As reported by the New York Times, CNN and all the major media outlets in the United States and around the world newly confirmed housing and Urban Development Secretary Ben Carson in a speech to Department employees described slaves as immigrants.

The comments were immediately criticized, not just by civil rights groups and not only because they were a poor attempt at rewriting history.

They come when the issue of Moslem immigration is in the spotlight and the fate of refugees was being decided in the Oval Office,

Whether intentional or not, Ben Carson’s statements seemed to redefine basic concepts of current international politics and also fundamental themes of the history not only of the United States, but also of the history of South and North America where slavery played a tragic role.

The current American political climate is struggling with the issues of equal rights and the Black Lives Matter movement is only one face of the population that believes that not all rights are shared equally by the country’s citizens. Not only in matters of basic civil rights, but also in quality of life in all its variations.

Yet the two issues are separate, politically and historically. Immigration and Slave History are concepts that have little in common and bringing them together only weakens the importance of both, to the detriment of political debate and to the country.

Historical reality

The historical basis of slavery was that the victims of the inhuman trade had no choice in the course that their lives took.

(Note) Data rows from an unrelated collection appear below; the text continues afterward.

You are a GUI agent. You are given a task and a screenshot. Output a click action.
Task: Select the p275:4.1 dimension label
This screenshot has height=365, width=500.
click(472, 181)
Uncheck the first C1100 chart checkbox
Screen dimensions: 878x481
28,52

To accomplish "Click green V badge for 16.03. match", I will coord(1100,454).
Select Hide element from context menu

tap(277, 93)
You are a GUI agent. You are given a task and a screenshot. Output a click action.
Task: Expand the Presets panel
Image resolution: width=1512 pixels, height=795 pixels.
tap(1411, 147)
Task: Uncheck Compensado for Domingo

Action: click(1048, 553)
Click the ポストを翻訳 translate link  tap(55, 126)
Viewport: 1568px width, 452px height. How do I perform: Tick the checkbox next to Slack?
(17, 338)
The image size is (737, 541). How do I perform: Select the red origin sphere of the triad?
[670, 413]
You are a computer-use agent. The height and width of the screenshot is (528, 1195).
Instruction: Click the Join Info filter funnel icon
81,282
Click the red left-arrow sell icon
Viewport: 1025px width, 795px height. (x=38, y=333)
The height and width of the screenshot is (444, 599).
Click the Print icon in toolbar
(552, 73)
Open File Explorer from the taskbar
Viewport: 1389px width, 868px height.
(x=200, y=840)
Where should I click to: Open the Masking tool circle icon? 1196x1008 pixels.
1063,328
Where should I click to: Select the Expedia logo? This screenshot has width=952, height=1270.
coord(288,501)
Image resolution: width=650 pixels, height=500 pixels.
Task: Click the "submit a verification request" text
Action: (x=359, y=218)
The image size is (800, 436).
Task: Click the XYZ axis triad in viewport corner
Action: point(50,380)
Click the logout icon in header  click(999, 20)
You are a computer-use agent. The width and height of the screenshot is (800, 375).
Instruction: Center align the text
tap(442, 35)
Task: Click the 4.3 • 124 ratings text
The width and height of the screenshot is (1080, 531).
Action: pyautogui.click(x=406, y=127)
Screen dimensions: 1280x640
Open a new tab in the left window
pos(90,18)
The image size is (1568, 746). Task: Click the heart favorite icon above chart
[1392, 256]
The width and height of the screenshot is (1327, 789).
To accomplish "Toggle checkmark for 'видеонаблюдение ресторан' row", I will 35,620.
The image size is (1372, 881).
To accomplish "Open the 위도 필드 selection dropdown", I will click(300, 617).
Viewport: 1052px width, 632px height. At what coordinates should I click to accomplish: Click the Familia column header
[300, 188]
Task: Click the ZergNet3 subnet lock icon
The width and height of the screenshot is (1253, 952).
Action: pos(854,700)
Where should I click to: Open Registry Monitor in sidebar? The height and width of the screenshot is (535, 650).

They were kidnapped from their homes, treated in ways that we today cannot imagine and many died even before reaching the first merchants that sold them. The slaves were transported over oceans in conditions that not even animals would have endured and the reports from the times that sharks followed these ships tells us that many of the victims never reached their destination.

We do not need to see “sanitized” television programmes and films to know that their lives were horrific and the simple fact that the United States suffered a Civil War due to this issue, even if disguised as “States’ rights”, is proof that the fate of the slaves horrified many contemporaries who risked jail and worse to help slaves escape.

Refugees

The problem of refugees and immigration has been part of modern politics and history for centuries, but it was never a matter of commercial sale and exchange of human beings as products. The modern people smugglers take advantage of the refugees fleeing wars and natural disasters for commercial advantage, but at no stage have these activities ever been a legitimate part of a modern government, as was slavery for centuries.

In the Soviet Union “revisionism”, rewriting history was a serious crime. The United States is a modern Democracy where the right to a personal opinion is an untouchable right, but falsifying history is not a legitimate use of that right.

Freedom

The right of free speech comes with limitations and one part of these is respect for the truth and in fact this is recognized by the existence of defamation laws. Distorting history, especially for political motives, is simply another form of manipulating the population and political debate and is certainly not freedom of speech.

In all probability this was not Ben Carson’s intention, but the existence of conspiracy sites with this very intention proves that there are people that attempt this manipulation.

The Housing Secretary and other politicians should not supply ammunition to those whose intentions are as dangerous to the country as the slavery that haunts America’s past and present.